**WHAT THE TASK ASKS:**
For every entry below, give an exact repeat and leave out the pictures.

**SUPPLIED MATERIAL:**

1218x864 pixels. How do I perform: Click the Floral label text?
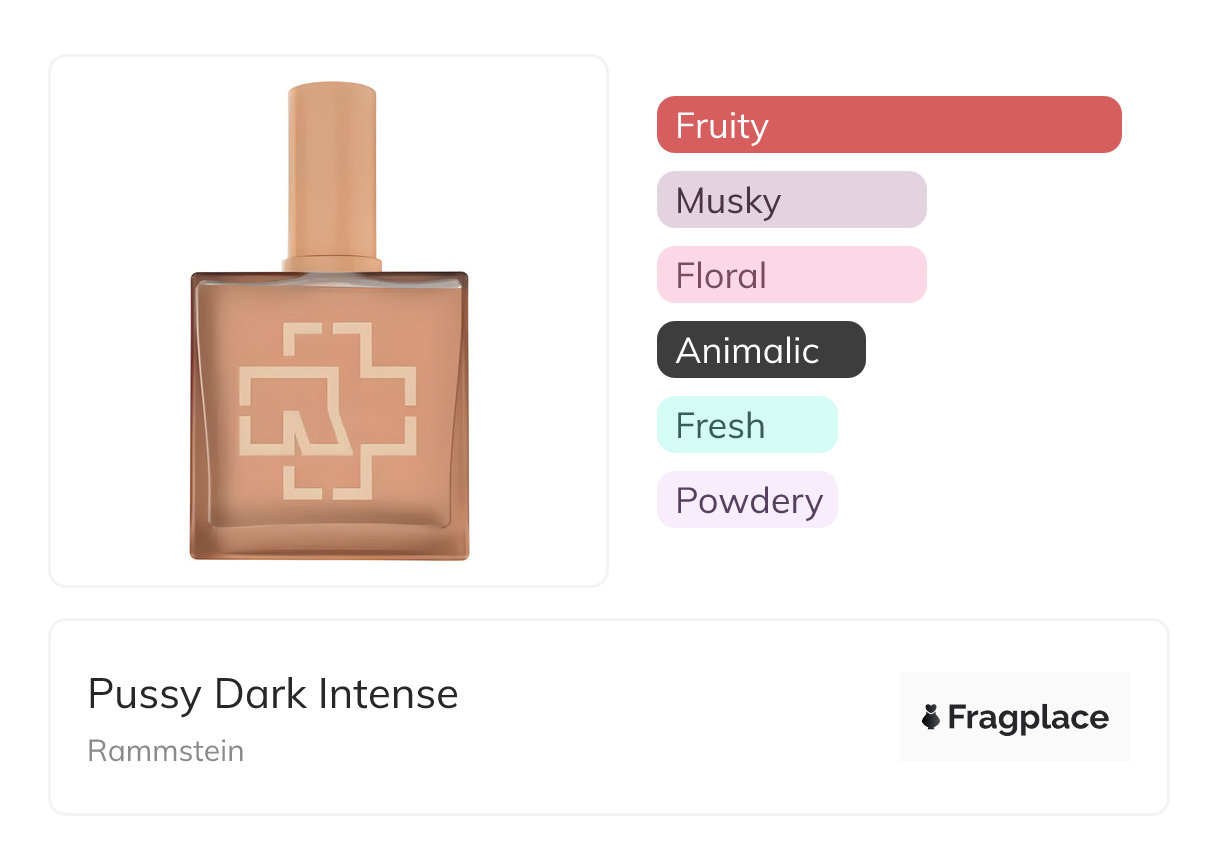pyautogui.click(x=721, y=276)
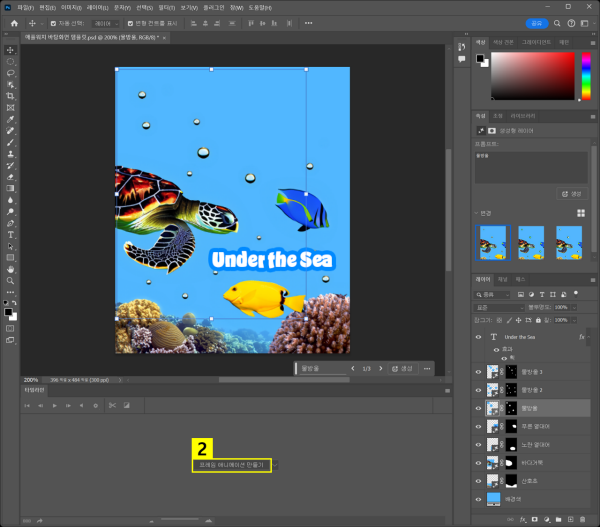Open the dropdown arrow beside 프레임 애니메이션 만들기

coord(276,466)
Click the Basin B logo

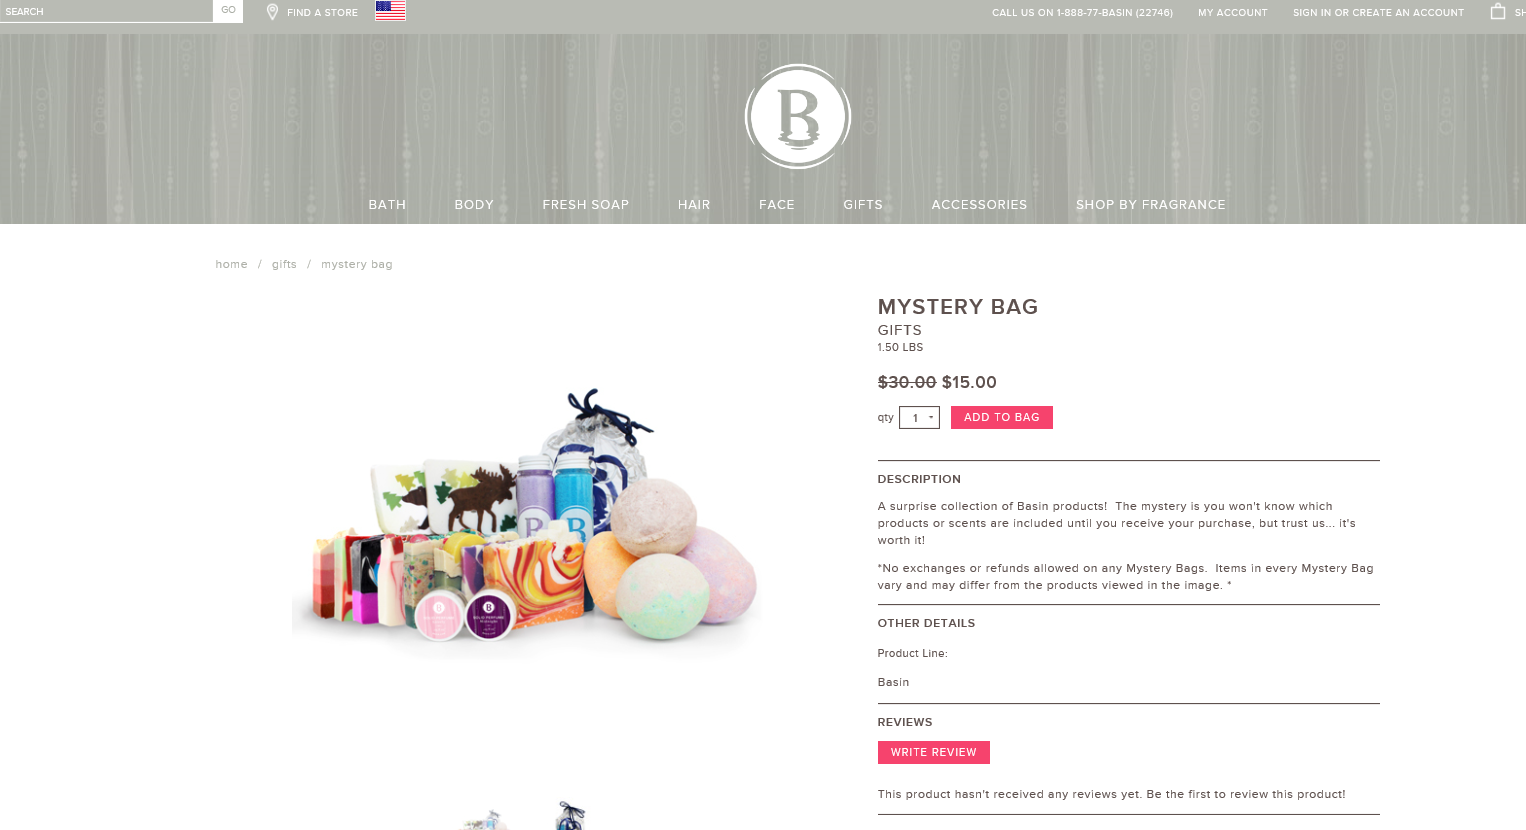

**RESULT:**
1218x864 pixels. How do I perform: Click the Floral label text?
pyautogui.click(x=721, y=276)
Open the dropdown arrow beside 프레임 애니메이션 만들기

coord(276,466)
Click the Basin B logo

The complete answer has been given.